L’explosion de France Télés avant la fin de l’année !
Chers contribuables, chers téléspectateurs, chers collaborateurs, chers idiots utiles qui financez encore ce joyeux navire : France Télévisions va devoir « faire 47 millions d’économies pour 2027 ». Compte tenu de l’inflation, ce sera plutôt 90 millions dès l’an prochain.
Le verdict est « brutal », nous dit Satellifacts. On va donc « mobiliser tous les leviers » : non-remplacement d’un départ sur deux, baisse des coûts de structure, et surtout… réduction des investissements dans la production audiovisuelle pour revenir pile au niveau de l’obligation légale (380 M€ au lieu de plus de 400). Pour le cinéma, on se contentera aussi du strict minimum : 64 M€.
Traduisons en français clair : on va sabrer dans les effectifs, tirer sur les coûts et rogner sur la création… pendant que l’on nous explique, la mine grave, que c’est la faute à l’inflation et aux contraintes budgétaires.
Rappelons ce que le blog CGC Médias a écrit et réécrit, à maintes reprises : ces fameux 90 millions d’euros ne sont pas tombés du ciel. C’est exactement la somme qui a été jetée par les fenêtres pour inventer, lancer, entretenir et liquider au bout de 2,5 ans Salto. Le temps d’un café un peu trop long. Puis fermeture, bilan calamiteux et donc l’argent public (le vôtre, le nôtre) parti en fumée. On a donc brûlé 90 millions pour créer un concurrent de Netflix qui n’a convaincu personne, et maintenant on vient expliquer aux salariés et aux créateurs qu’il faut « faire des économies ». Non-remplacement d’un départ sur deux. Baisse des coûts de structure. Retour au strict minimum sur la production sauf pour Mediawan, Banijay et Together Media (Brut)!
Le message est limpide : quand il s’agit de lancer une plateforme improbable dès le départ, l’argent coule à flots. Quand il s’agit de préserver les emplois et de financer correctement la création, soudain on découvre la vertu budgétaire. France Télévisions n’a pas un problème d’inflation. France Télévisions a un problème de mémoire… et de responsabilité.

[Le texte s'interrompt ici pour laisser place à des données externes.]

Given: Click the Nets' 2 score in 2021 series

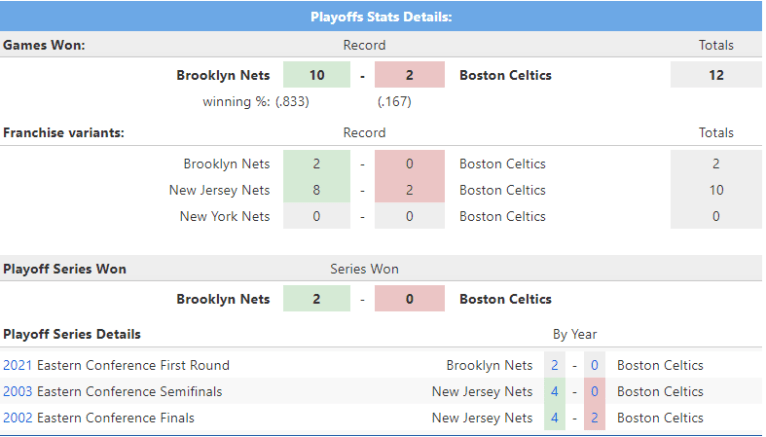Looking at the screenshot, I should (554, 365).
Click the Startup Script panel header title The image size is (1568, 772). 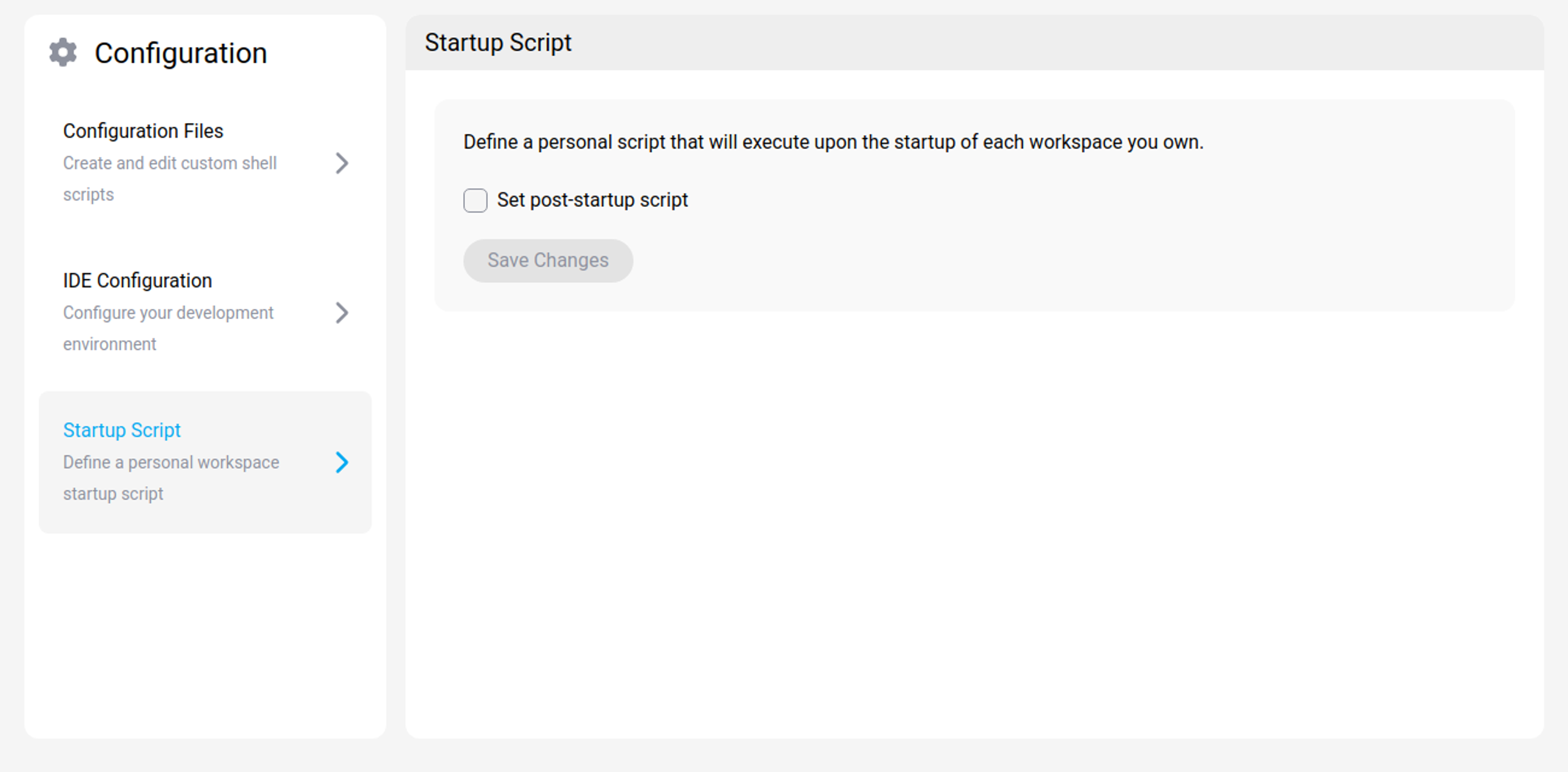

En plus des 90 millions de Salto, loin d’être oubliés, en voilà autant à venir. Les premiers sont juste partis dans le néant, pendant qu’avec les second l’on prépare déjà la prochaine saignée…en imaginant que le groupe public n’explose pas avant la fin de l’année !
Voilà. Le « plan drastique » est en marche. Les leçons, elles, attendront encore un peu.